» THE PROBLEM:
From the first entry to the last, repeat them all exactly.

» GIVEN ENTRIES:
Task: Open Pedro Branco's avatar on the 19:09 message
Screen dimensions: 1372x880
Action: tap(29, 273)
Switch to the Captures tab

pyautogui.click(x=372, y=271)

» FINISHED TASK:
Task: Open Pedro Branco's avatar on the 19:09 message
Screen dimensions: 1372x880
Action: tap(29, 273)
Switch to the Captures tab

pyautogui.click(x=372, y=271)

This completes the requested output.